▸ WHAT NEEDS TO BE DONE
Can you recast the lines starting at the one that contains "1568x748 pixels. At" and ending at the final line as a JSON list of strings, one string per line, with blank lines left out?

▸ GIVEN INFORMATION
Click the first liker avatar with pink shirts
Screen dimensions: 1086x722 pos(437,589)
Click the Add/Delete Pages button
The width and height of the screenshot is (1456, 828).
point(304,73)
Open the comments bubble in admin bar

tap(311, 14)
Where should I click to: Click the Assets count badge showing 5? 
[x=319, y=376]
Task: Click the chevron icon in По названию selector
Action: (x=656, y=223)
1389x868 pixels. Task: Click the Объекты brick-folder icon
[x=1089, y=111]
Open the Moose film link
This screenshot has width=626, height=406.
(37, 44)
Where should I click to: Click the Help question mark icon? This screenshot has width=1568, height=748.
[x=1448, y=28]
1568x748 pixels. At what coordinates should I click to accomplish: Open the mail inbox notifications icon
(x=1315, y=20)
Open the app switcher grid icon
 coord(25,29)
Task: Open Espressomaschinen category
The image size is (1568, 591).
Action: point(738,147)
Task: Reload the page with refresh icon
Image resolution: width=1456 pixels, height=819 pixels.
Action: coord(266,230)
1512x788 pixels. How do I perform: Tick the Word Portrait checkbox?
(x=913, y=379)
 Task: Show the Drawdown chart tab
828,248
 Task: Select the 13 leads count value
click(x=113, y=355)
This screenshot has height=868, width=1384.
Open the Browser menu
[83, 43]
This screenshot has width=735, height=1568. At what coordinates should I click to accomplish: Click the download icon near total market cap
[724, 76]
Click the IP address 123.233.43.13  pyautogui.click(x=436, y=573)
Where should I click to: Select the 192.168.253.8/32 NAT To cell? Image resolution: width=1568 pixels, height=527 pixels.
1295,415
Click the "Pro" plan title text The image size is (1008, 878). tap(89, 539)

▸ WRITTEN ANSWER
[
  "1568x748 pixels. At what coordinates should I click to accomplish: Open the mail inbox notifications icon",
  "(x=1315, y=20)",
  "Open the app switcher grid icon",
  " coord(25,29)",
  "Task: Open Espressomaschinen category",
  "The image size is (1568, 591).",
  "Action: point(738,147)",
  "Task: Reload the page with refresh icon",
  "Image resolution: width=1456 pixels, height=819 pixels.",
  "Action: coord(266,230)",
  "1512x788 pixels. How do I perform: Tick the Word Portrait checkbox?",
  "(x=913, y=379)",
  " Task: Show the Drawdown chart tab",
  "828,248",
  " Task: Select the 13 leads count value",
  "click(x=113, y=355)",
  "This screenshot has height=868, width=1384.",
  "Open the Browser menu",
  "[83, 43]",
  "This screenshot has width=735, height=1568. At what coordinates should I click to accomplish: Click the download icon near total market cap",
  "[724, 76]",
  "Click the IP address 123.233.43.13  pyautogui.click(x=436, y=573)",
  "Where should I click to: Select the 192.168.253.8/32 NAT To cell? Image resolution: width=1568 pixels, height=527 pixels.",
  "1295,415",
  "Click the \"Pro\" plan title text The image size is (1008, 878). tap(89, 539)"
]